Downward Pressure Could Take Gold Lower

If a rally above today’s high follows, then there is a possibility that the retracement may be complete. However, the more likely scenario is a continuation of the retracement to test lower price levels. Gold fell below the 20-Day MA yesterday and it tested it as resistance today. This is generally bearish behavior when occurring within a downtrend. Therefore, a drop below this week’s low of 2,353 indicates a likely bearish continuation. The next lower targets look to be around 2,332 and lower price zones could also be reached.

Further down near the bottom of the current consolidation zone is the next lower support area from around 2,305 to 2,298. It starts with the completion of a falling ABCD pattern extended by the 127.2% Fibonacci ratio. There is also the lower boundary line of a consolidation range plus the 50% retracement at 2,298. The consolidation pattern takes the form of a rising parallel trend channel.

This is a potentially bearish pattern but only if there is a breakdown from the formation. That would happen on a decline below the June 10 swing low of 2,294. This doesn’t mean that a breakdown will occur, but it is a possibility.

Of course, support may be seen at or above the lower support zone followed by a bullish reversal. Also, the 50-Day MA may continue to act as support leading to an upside move. A rally above the 20-Day MA would provide a sign of strength, which would confirm on a daily close above it. Yesterday’s high of 2,401 would then provide the next upside pivot level.

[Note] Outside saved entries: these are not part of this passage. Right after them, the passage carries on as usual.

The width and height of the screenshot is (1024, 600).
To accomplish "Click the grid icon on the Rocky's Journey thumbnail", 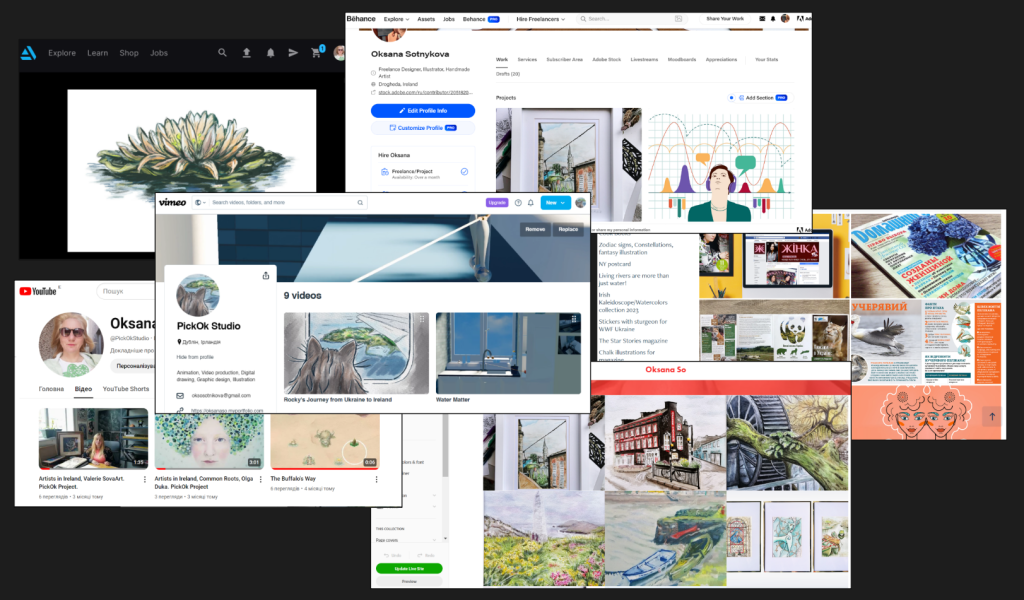I will pos(422,319).
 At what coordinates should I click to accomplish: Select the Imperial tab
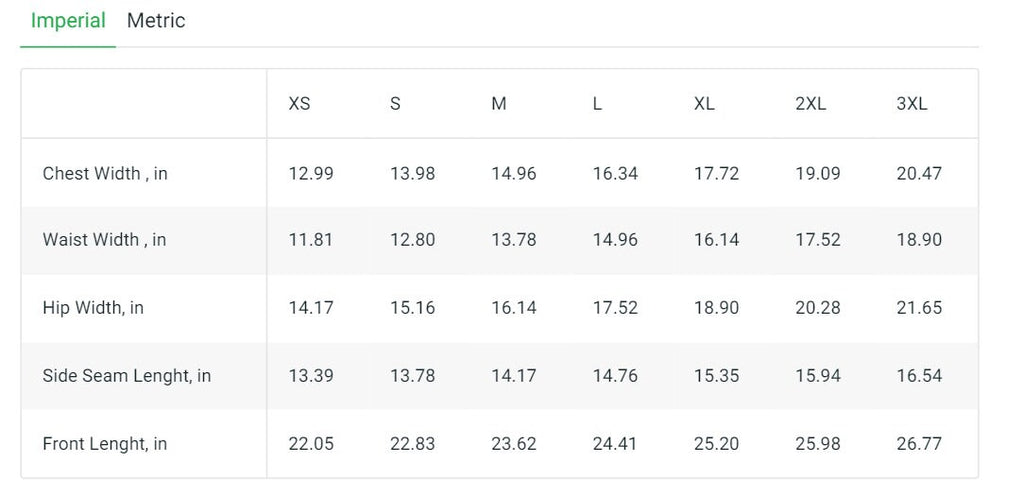pyautogui.click(x=68, y=21)
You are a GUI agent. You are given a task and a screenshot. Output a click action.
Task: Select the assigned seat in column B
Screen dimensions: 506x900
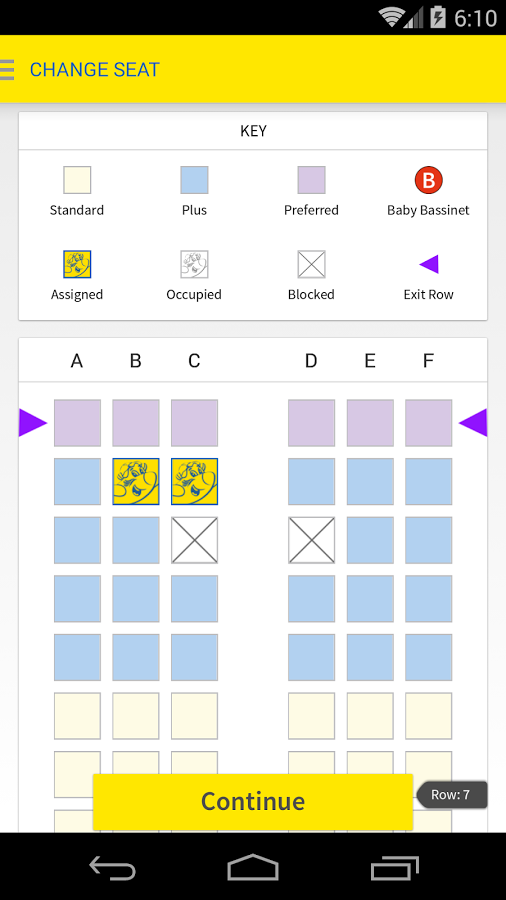coord(136,482)
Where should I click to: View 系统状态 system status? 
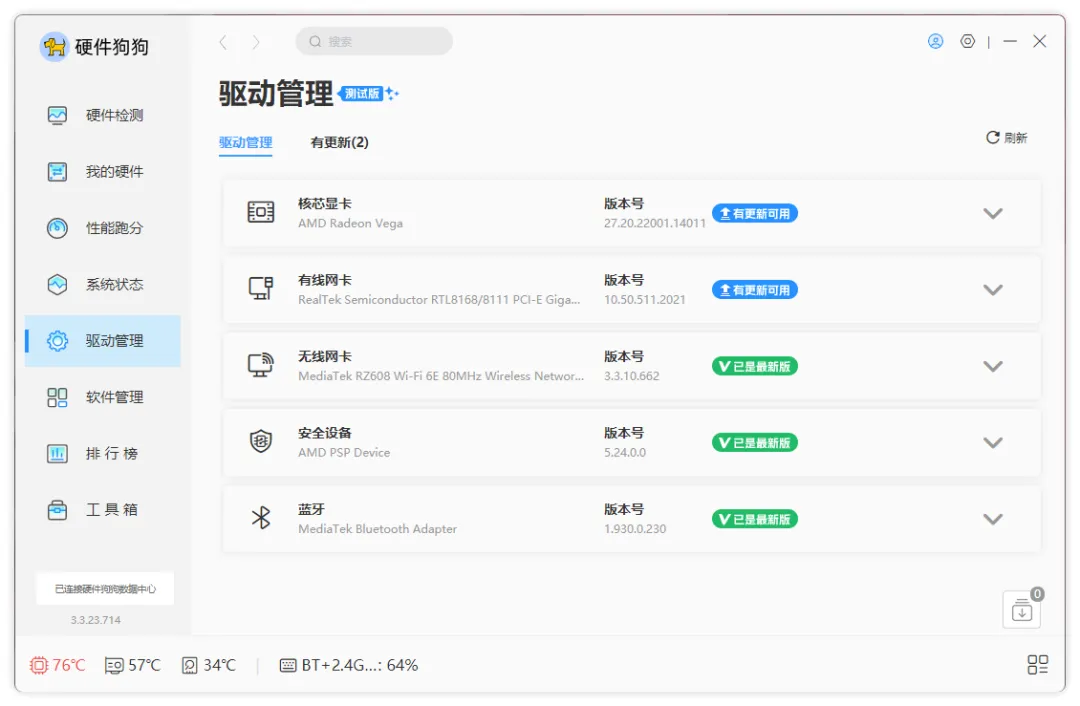click(101, 284)
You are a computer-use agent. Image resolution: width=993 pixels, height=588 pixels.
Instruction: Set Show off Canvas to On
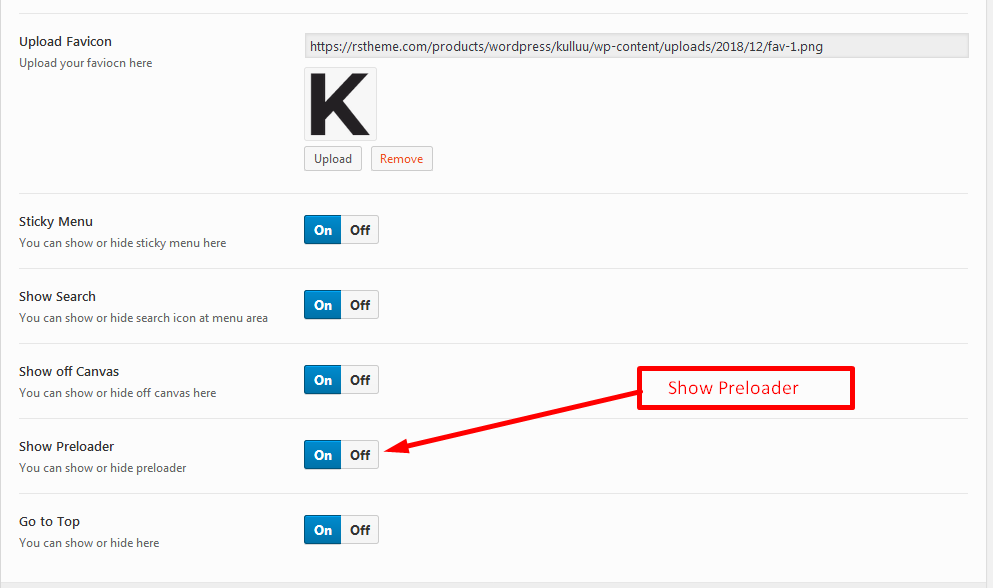[323, 380]
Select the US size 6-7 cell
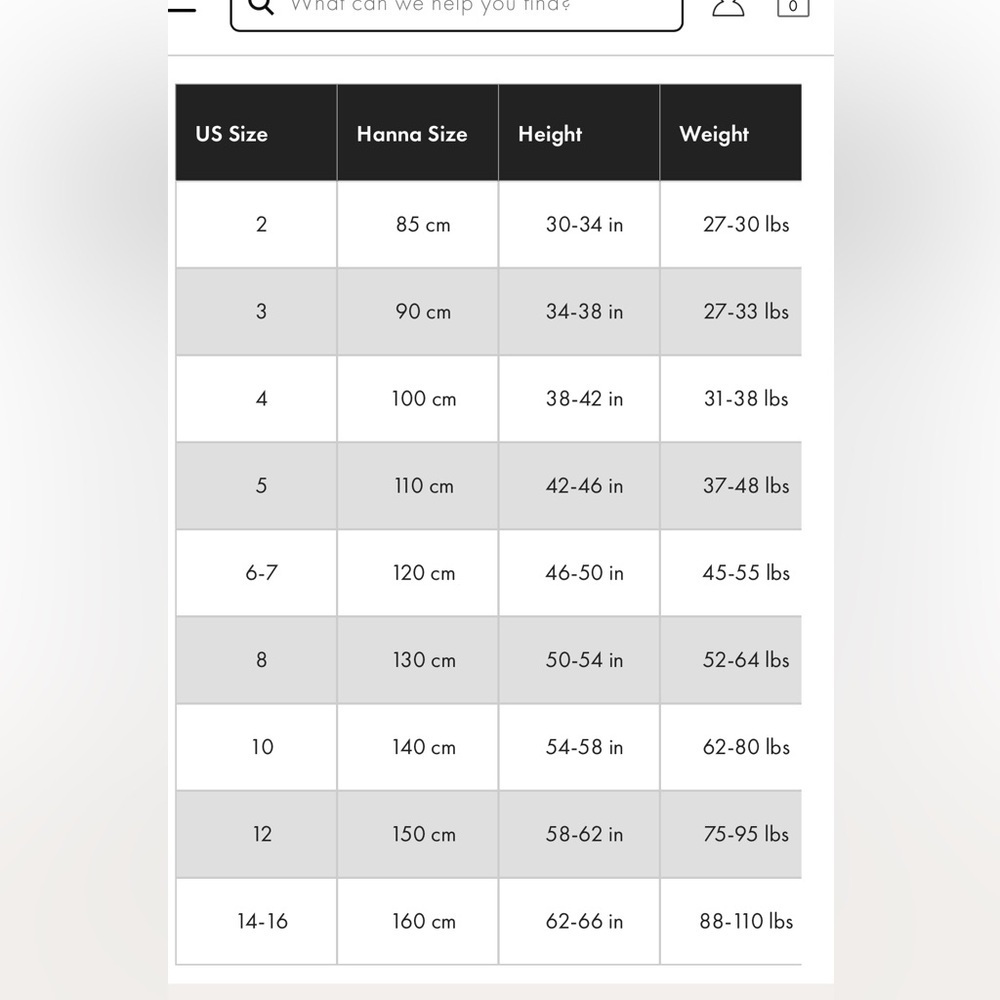The width and height of the screenshot is (1000, 1000). point(256,573)
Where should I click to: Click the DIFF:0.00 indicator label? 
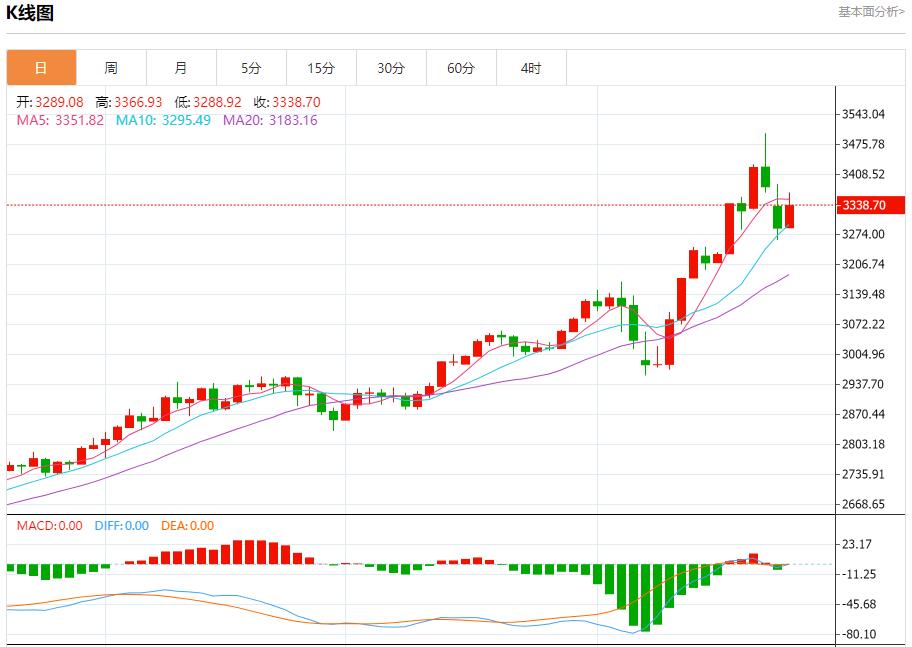121,526
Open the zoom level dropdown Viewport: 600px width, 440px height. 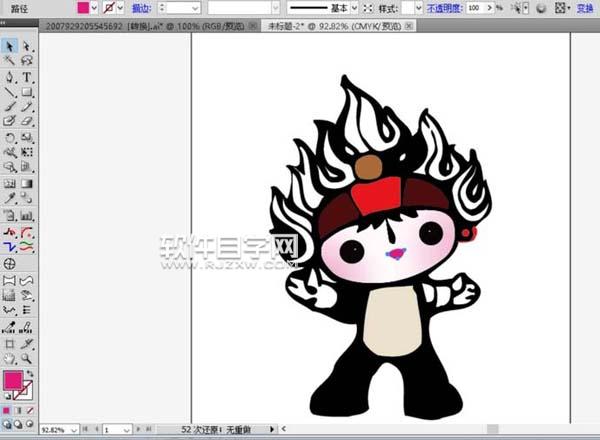[x=74, y=429]
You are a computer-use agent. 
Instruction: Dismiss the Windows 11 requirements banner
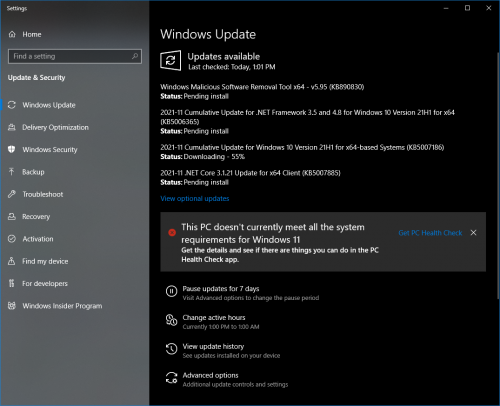(473, 233)
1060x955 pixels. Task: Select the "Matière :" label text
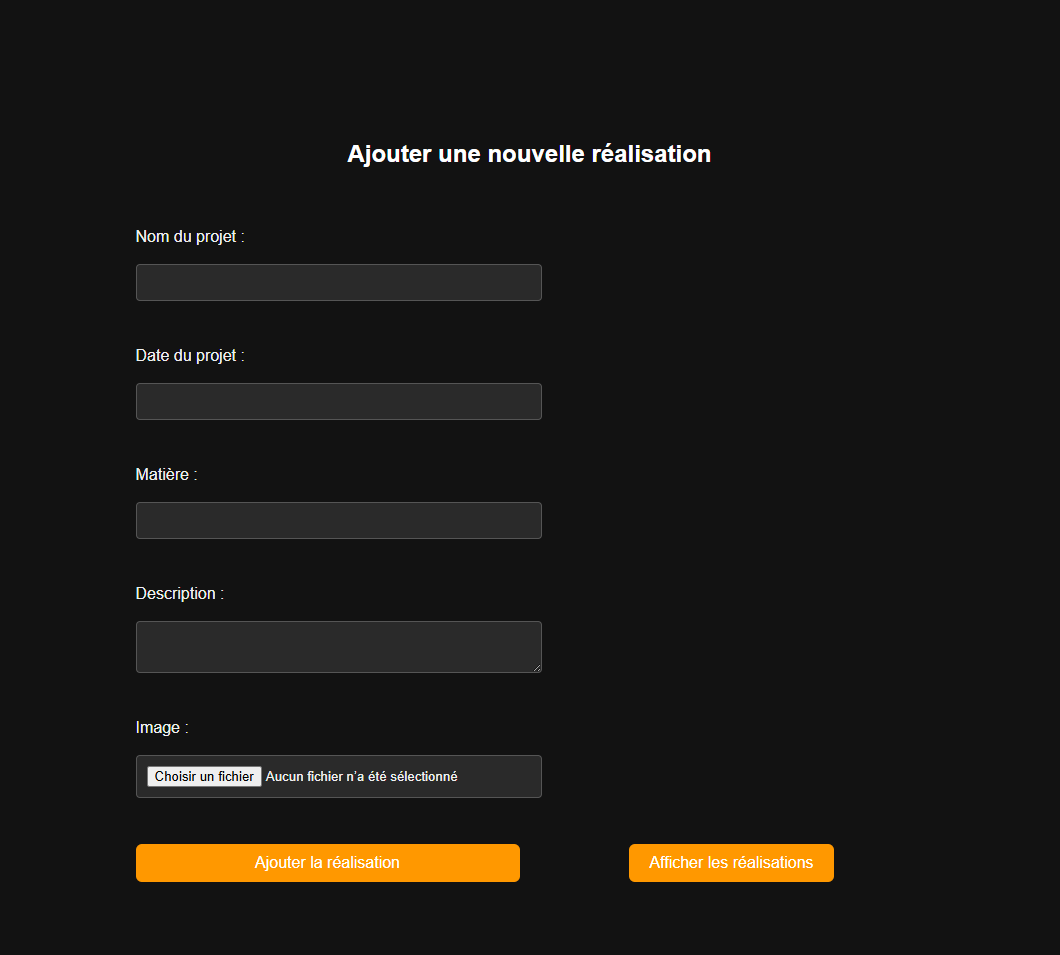tap(166, 475)
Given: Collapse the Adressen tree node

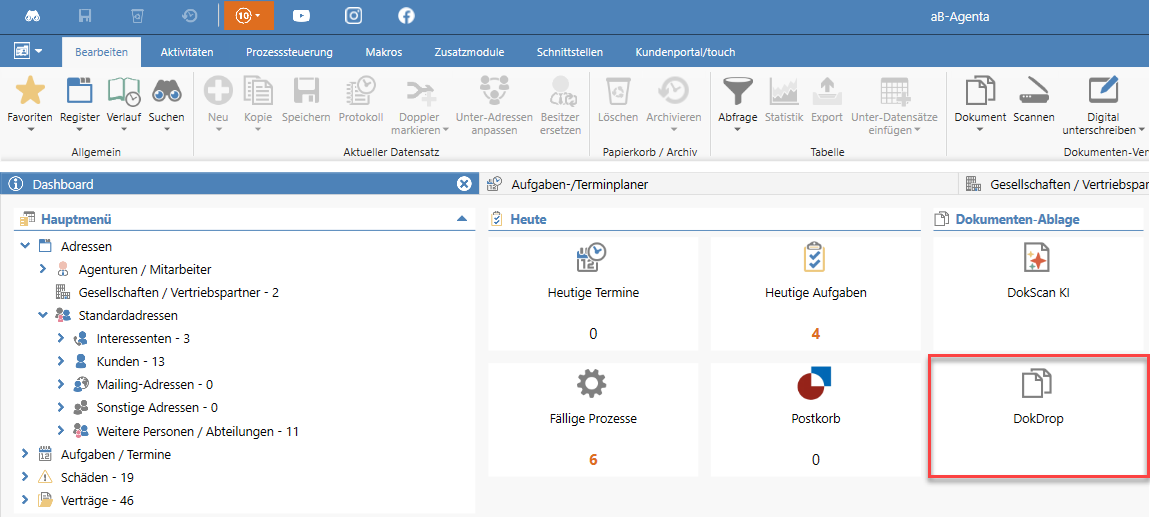Looking at the screenshot, I should pos(25,246).
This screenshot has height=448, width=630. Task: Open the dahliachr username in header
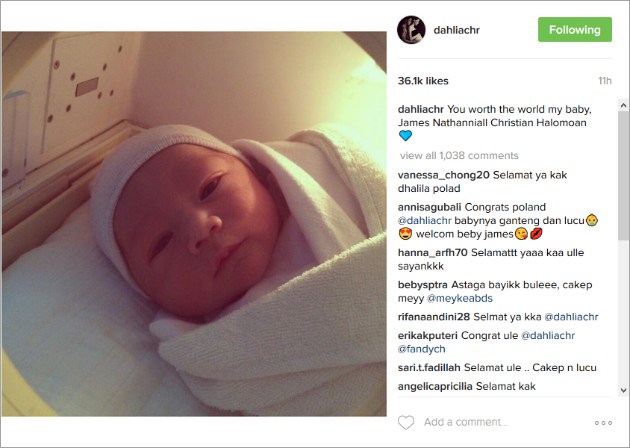(456, 30)
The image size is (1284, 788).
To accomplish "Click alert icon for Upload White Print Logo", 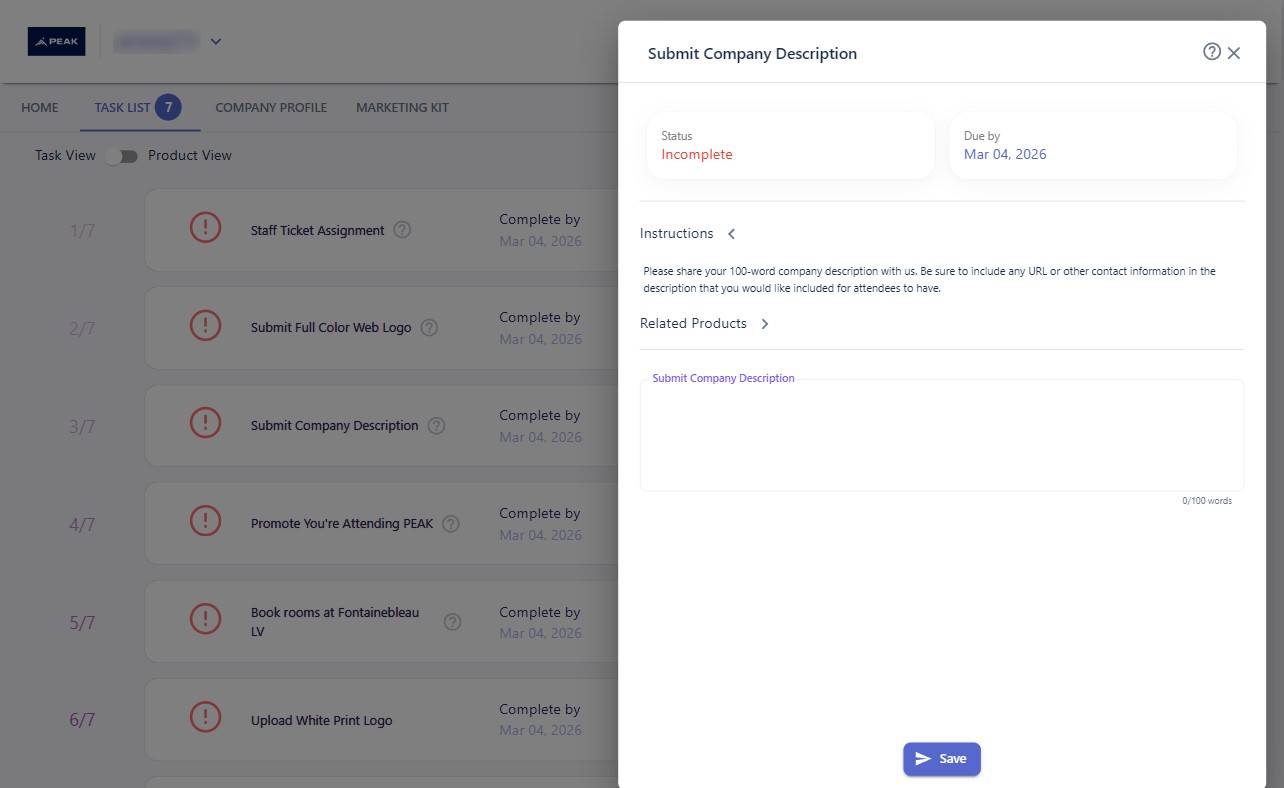I will click(x=205, y=718).
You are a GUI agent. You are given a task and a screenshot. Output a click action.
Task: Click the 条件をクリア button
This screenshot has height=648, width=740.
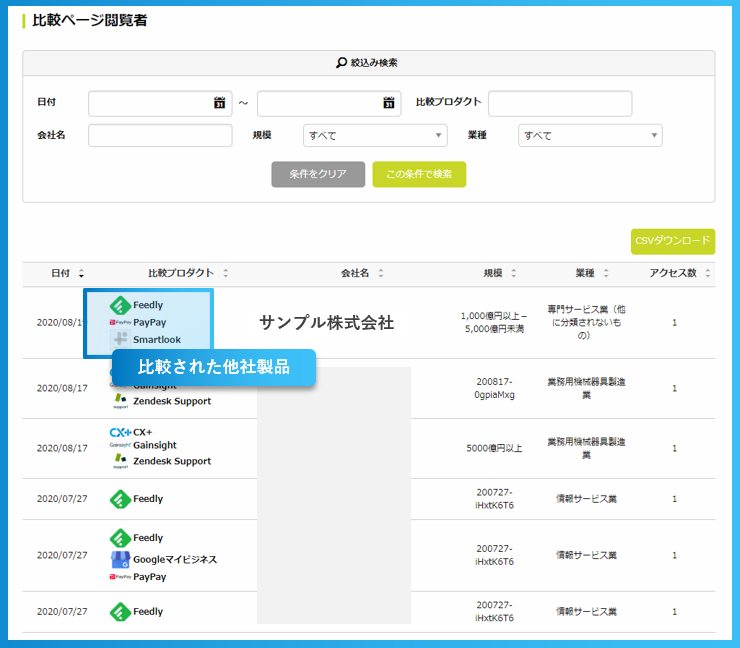pos(318,174)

Correction Too Short to Complete

There have been two prior corrections in gold since the April 12 swing high of 2,431. Each lasted two or three weeks following the swing high week. The current correction in gold is about to complete its first week down from the swing high week. This means that there is likely at least one more week to go before the correction bottoms, leaving time for gold to test lower price levels.